If you have fibromyalgia, you most likely have also experienced some memory loss and difficulty concentrating – what we often refer to as fibro-fog. You may have even felt at times like you were literally losing your mind – like parts of your brain just quit working. These cognitive functioning problems are so common with FM that they have been included in the proposed new fibromyalgia diagnostic criteria.
We know that cognitive functioning problems exist with FM; what we don't know is why. What causes them? A new study presented at the 6th World Congress of the World Institute of Pain suggests that pain may be the primary factor contributing to our cognitive impairment.
Study Design and Results
The researchers evaluated 35 fibromyalgia patients and 29 healthy controls. All of the participants were tested using a neuropsychologic test that quantifies numerical ability, attentional control, and speed of cognitive processing. In order to determine what factors might have an effect on cognitive function, subjects were also given questionnaires that measured pain, depression, anxiety, fatigue, sleep and medication intake.
The FM group performed fewer calculations than the control group in each of the five task sessions and they showed less improvement in performance over time. This was pretty much what the researchers had expected. What surprised them, however, was that it was the level of their pain that predicted their cognitive performance. In other words, the higher the pain level, the lower the cognitive functioning ability. The other factors measured – depression, anxiety, fatigue and sleep – had no relationship to cognitive functioning.
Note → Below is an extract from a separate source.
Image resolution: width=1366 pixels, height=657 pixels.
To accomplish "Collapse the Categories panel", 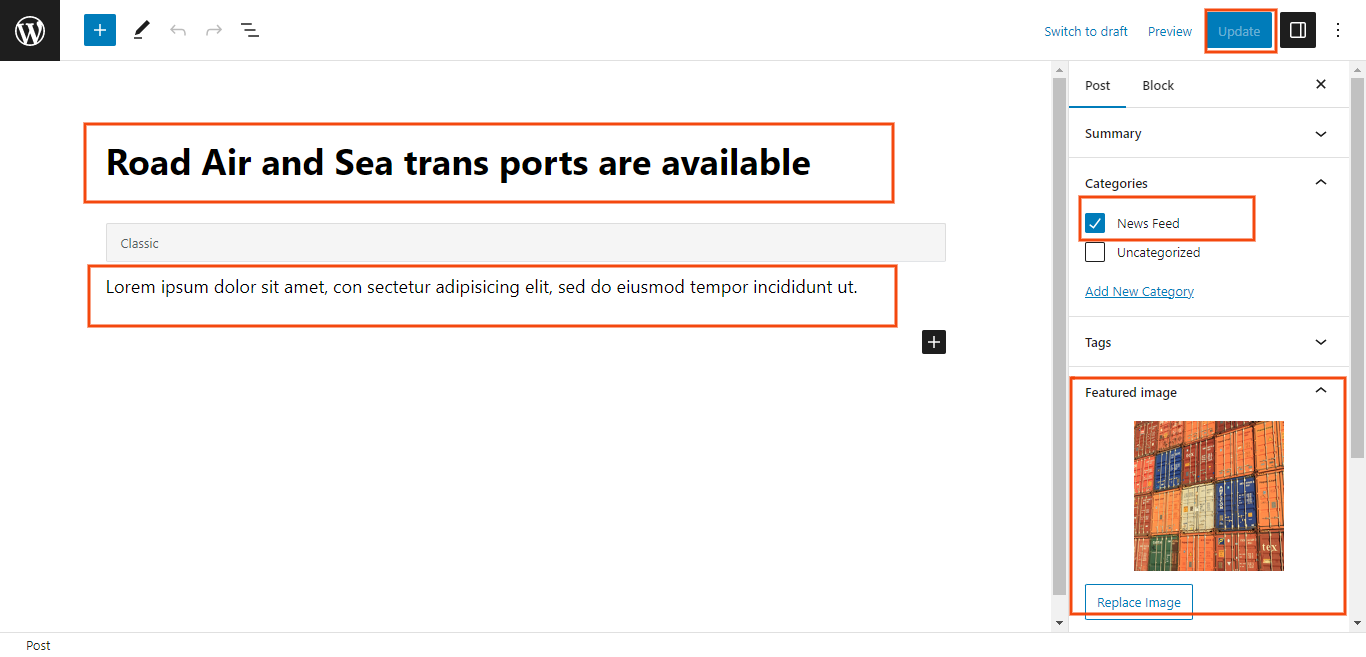I will (1320, 183).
That was the first surprise, but the researchers had an even bigger surprise in store. They had hypothesized that the patients taking opioid medications would not do as well because the opioids would disrupt their cognitive functioning. But surprise – the patients taking opioid medication performed better than those who who were not!
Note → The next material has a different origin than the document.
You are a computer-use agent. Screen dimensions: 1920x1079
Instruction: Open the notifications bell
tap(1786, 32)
In an interview with Medscape Medical News, Stefan Duschek, Ph.D., from the University of Munich, in Germany, who presented the study, said, "Pain is an attention-demanding condition; one may suppose that central nociceptive activity detracts from cognition by requiring enhanced neural processing resources."
In a nutshell, the brain can only handle so much at one time. When it is busy trying to deal with pain, it can't perform other functions as well.
This is such an interesting study. For years many doctors have tried to dismiss our cognitive difficulties, attributing them to depression or medication. But it turns out that what we've known all along is true – it's the pain that's causing most of our cognitive problems.
I suspect that if there was more focus on treating our pain early and thoroughly, many of our other symptoms would improve as well.
6th World Congress of the World Institute of Pain: Abstract 112. Presented February 4, 2012.
Johnson, K. (2012, February 6). Pain negatively affects cognition in fibromyalgia. Medscape Medical News.